The University’s Louisiana Business and Technology Center is competing for a $100,000 grant from Harvard University.
The Innovations in American Government Award, administered by Harvard’s John F. Kennedy School of Government, is awarded annually to programs featuring “creative and effective government.” LBTC was invited to apply after Harvard administrators heard about the center’s mobile classroom project.
LBTC, part of the E. J. Ourso College of Business, operates a business incubator. Founded in 1988, the incubator rents space to small Louisiana businesses. These business are then allowed to access University resources, like professional advisers and University students.
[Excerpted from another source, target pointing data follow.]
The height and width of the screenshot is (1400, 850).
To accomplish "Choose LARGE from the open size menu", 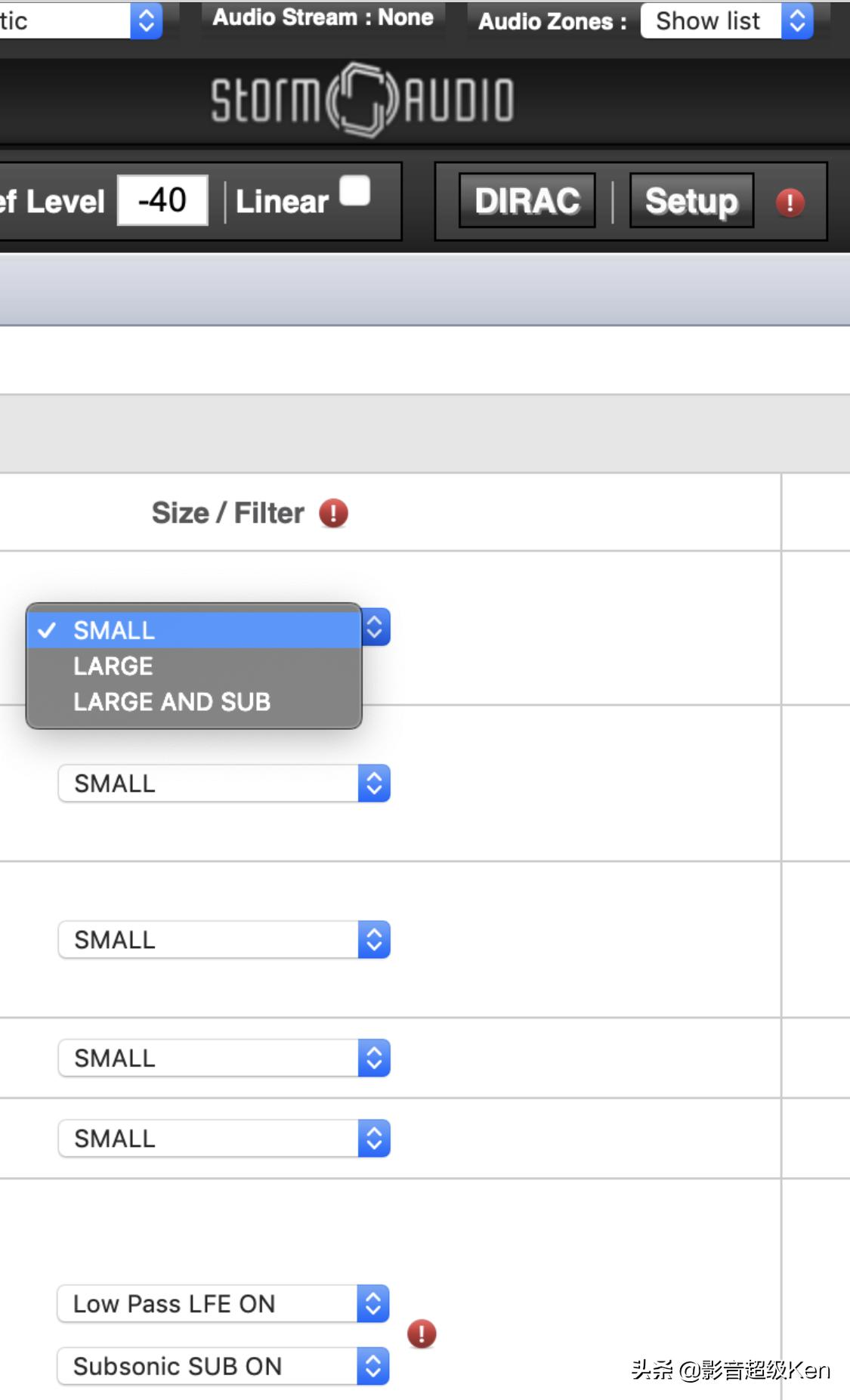I will [113, 666].
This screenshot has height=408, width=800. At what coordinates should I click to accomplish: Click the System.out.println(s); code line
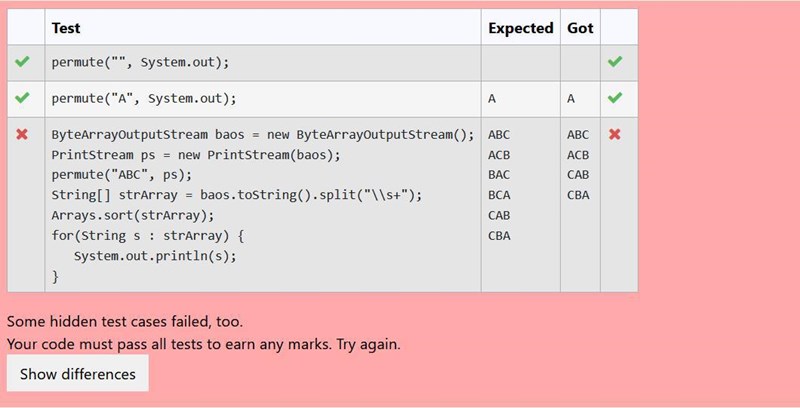click(x=152, y=255)
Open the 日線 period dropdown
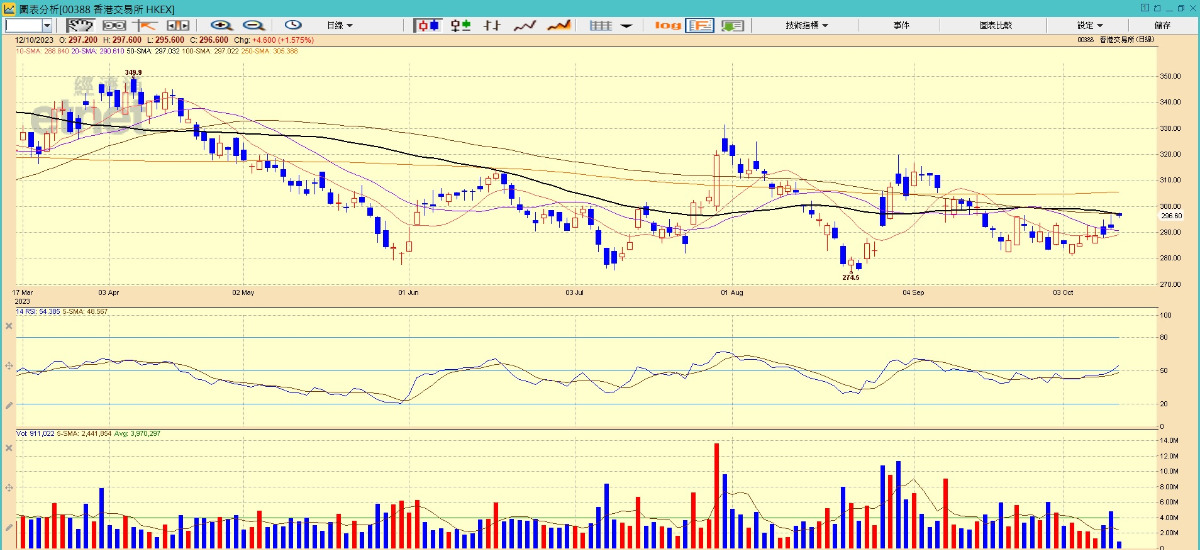 click(x=338, y=25)
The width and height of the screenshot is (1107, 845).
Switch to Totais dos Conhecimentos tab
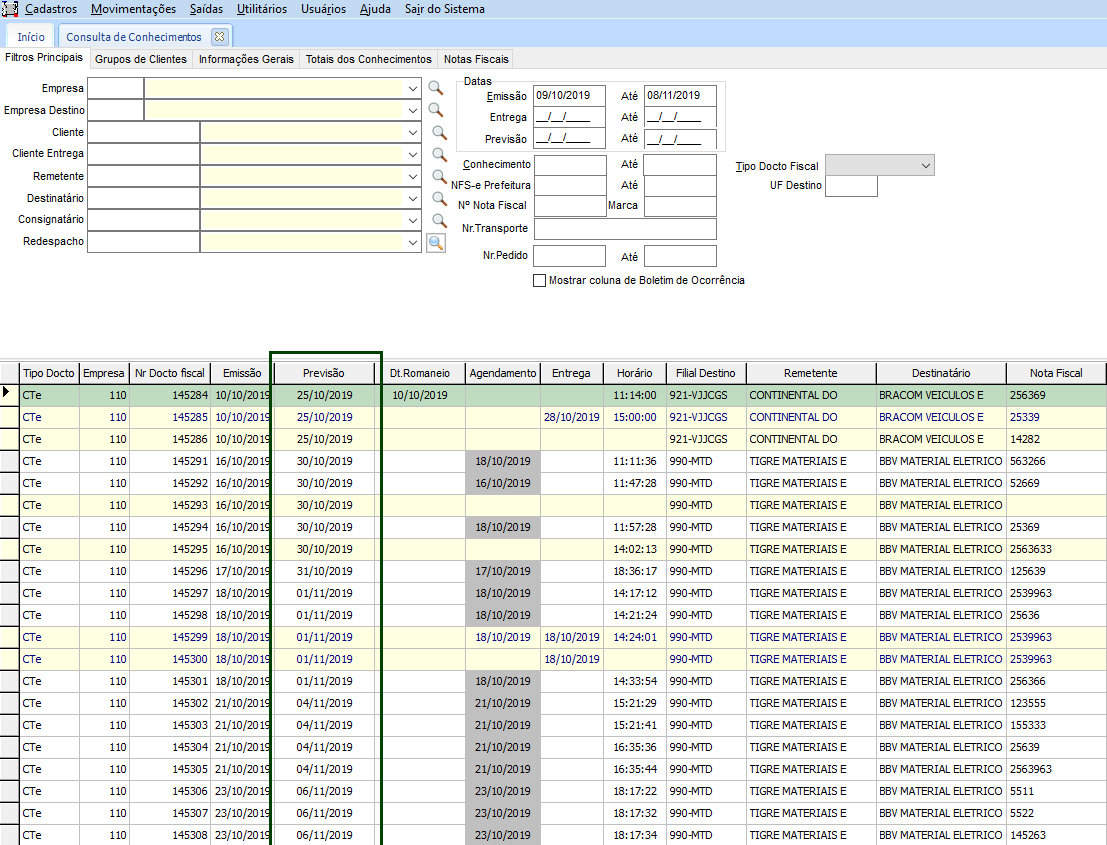click(368, 59)
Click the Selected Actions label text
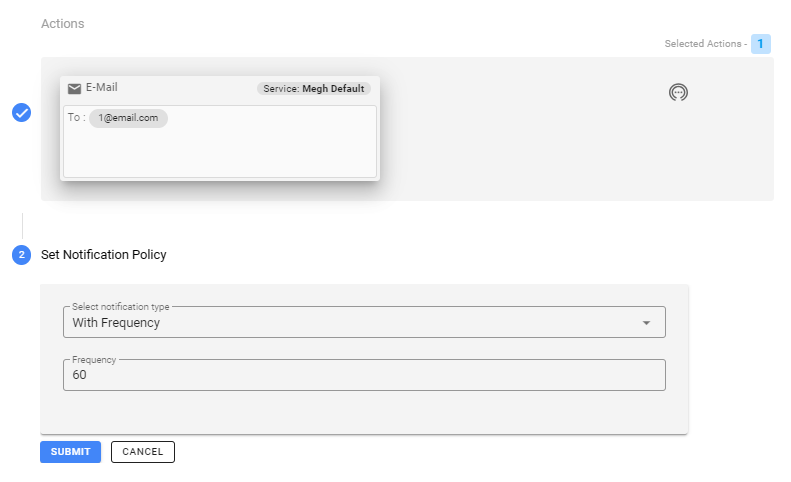The width and height of the screenshot is (791, 482). point(704,44)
“Our purpose and our mission is to be LSU’s economic development arm,” said Charles D’Agostino, LBTC executive director. “Whereas other parts of LSU have an academic or a research mission, we are the outreach mission.”
D’Agostino said the incubator supplies businesses with more than students and counselors. He said the incubator gives small businesses a professional edge and provides critical networking opportunities.
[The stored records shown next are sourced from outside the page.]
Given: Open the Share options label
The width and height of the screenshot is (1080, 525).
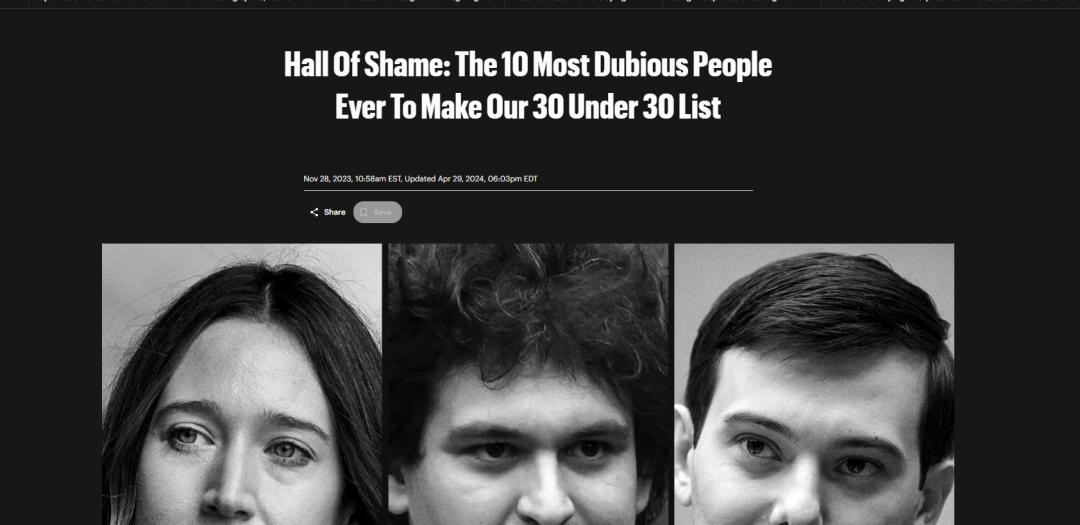Looking at the screenshot, I should point(335,212).

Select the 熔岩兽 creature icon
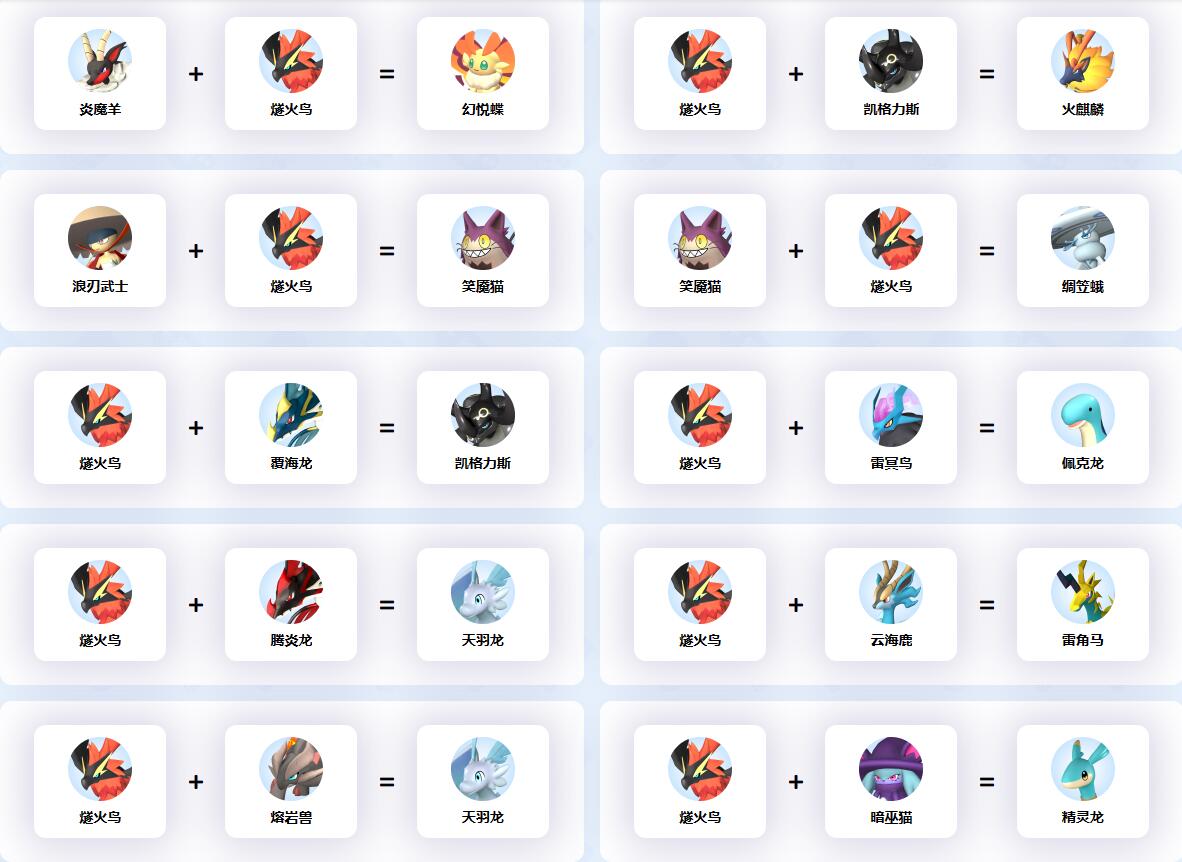[x=291, y=769]
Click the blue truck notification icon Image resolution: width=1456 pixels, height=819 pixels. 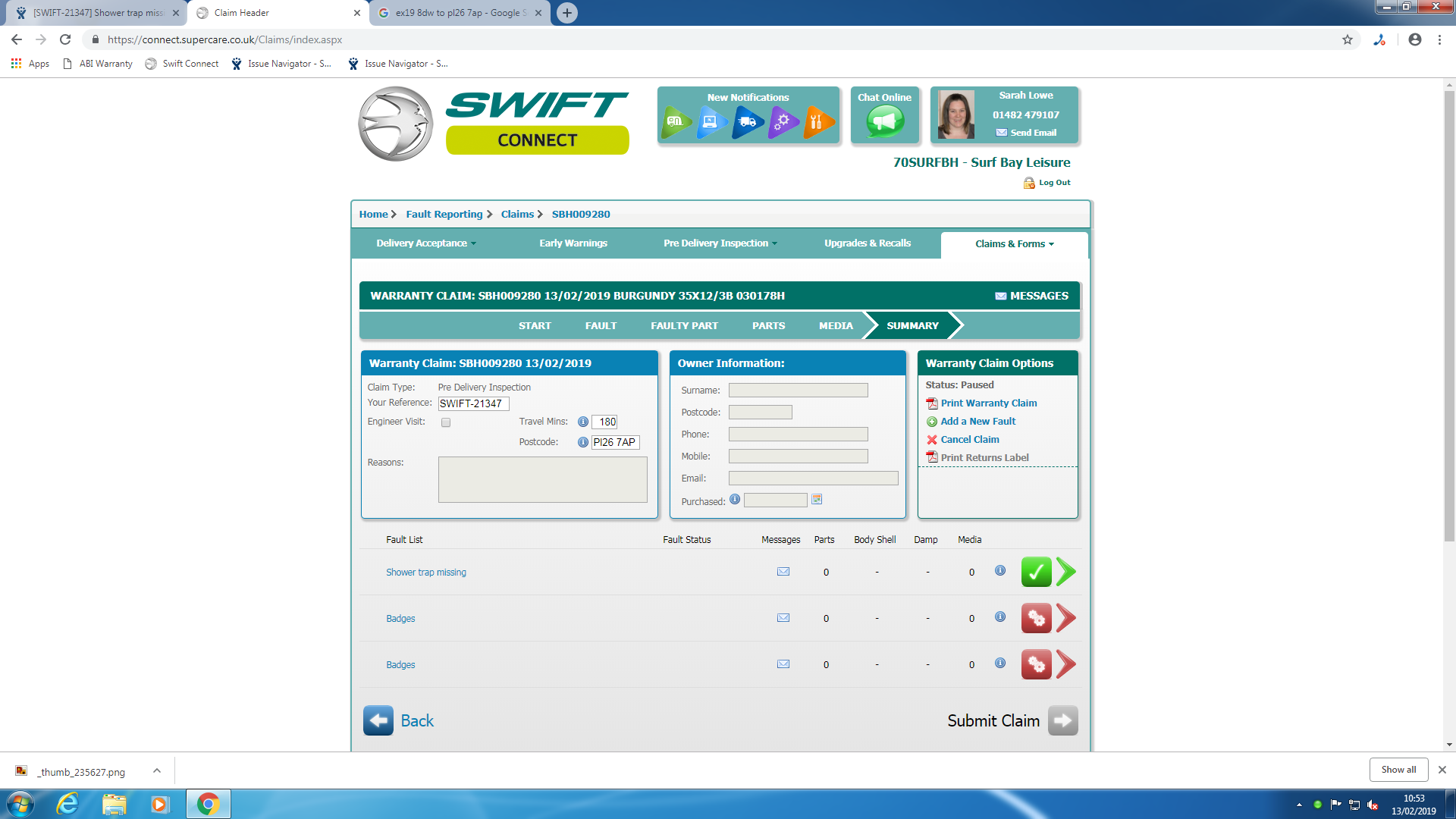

Most of the businesses currently within the incubator are technology-oriented. The two newest tenants, DB Sysgraph Inc. and Resurgent Entertainment LLC, both focus on computer software and services. Another software development firm, General Informatics, is an official Microsoft partner.
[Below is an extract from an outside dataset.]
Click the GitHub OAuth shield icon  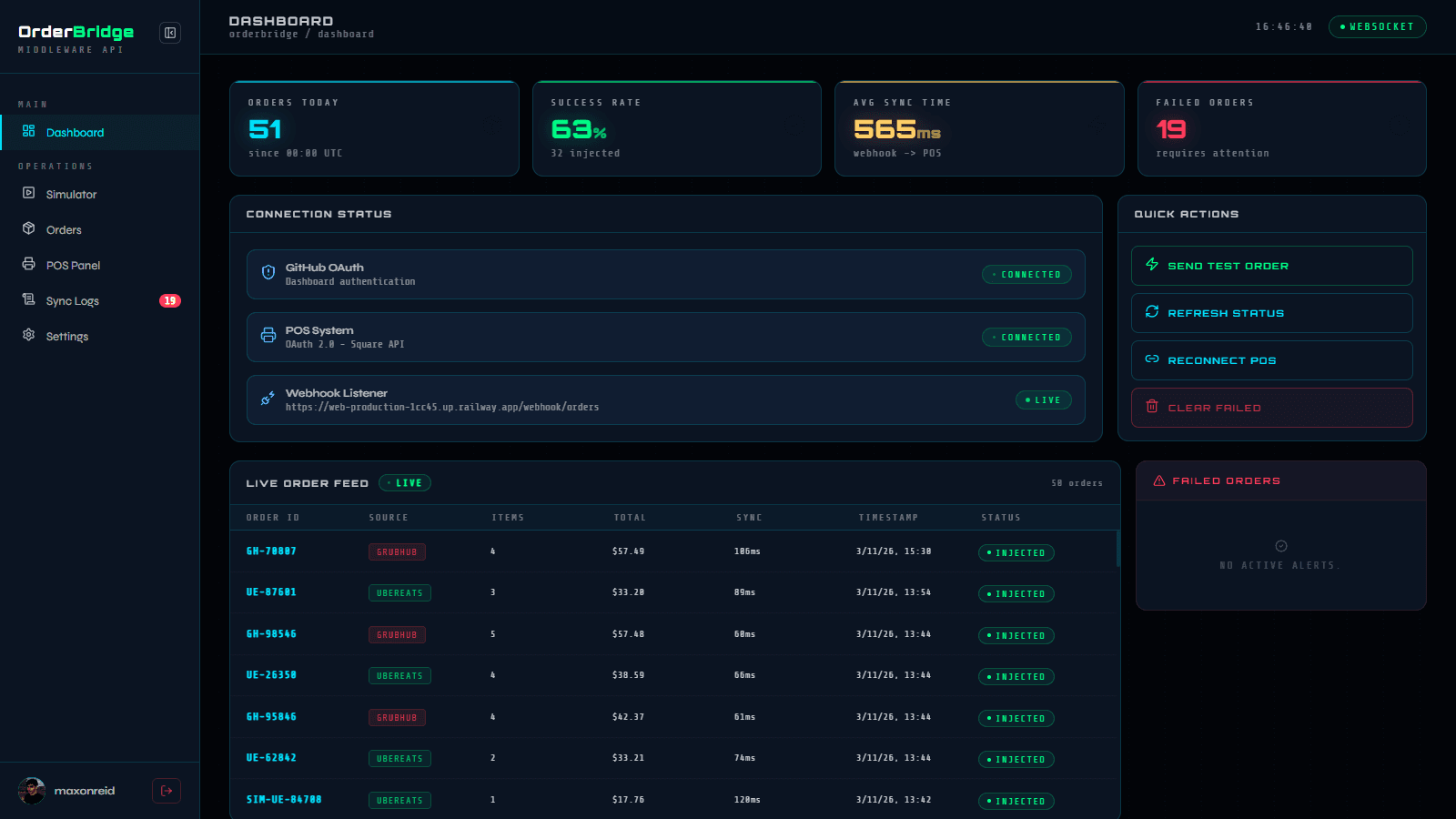[x=268, y=272]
LBTC’s mobile classroom is a custom-designed 18-wheeler with seminar seating and wireless Internet access. The mobile classroom provides advice to small businesses throughout Louisiana, and D’Agostino said it visits about 20 rural communities per year.
LBTC works with other entities, both on- and off-campus. For example, LBTC provides business advisers to the University’s Louisiana Emerging Technologies Center, which helps developing businesses in biotechnology, agriculture and environmental ventures. LBTC also has a technology transfer program set up with the NASA Stennis Space Center in southwest Mississippi.
Despite the attention from Harvard, LBTC is no stranger to awards. LBTC won many awards in the past few years, including the Randall Whaley National Incubator of the Year in North America award – given to the top incubator of more than 1,000 on the continent.
Located on the University’s South Campus, the incubator recently regained office space. When hurricanes Katrina and Rita forced the University’s School of Dentistry to evacuate its New Orleans office, LBTC offered one of its buildings to house a dentistry teaching clinic. Now that the School of Dentistry is moving back to New Orleans, LBTC is returning to its second building.
Currently housing about 20 companies, this space will make room for the incubator to hold about eight more.
“We’re just doing what we’ve been doing for the last 19 years,” D’Agostino said. “We’re just carrying on business, which is trying to create companies, which will create jobs.”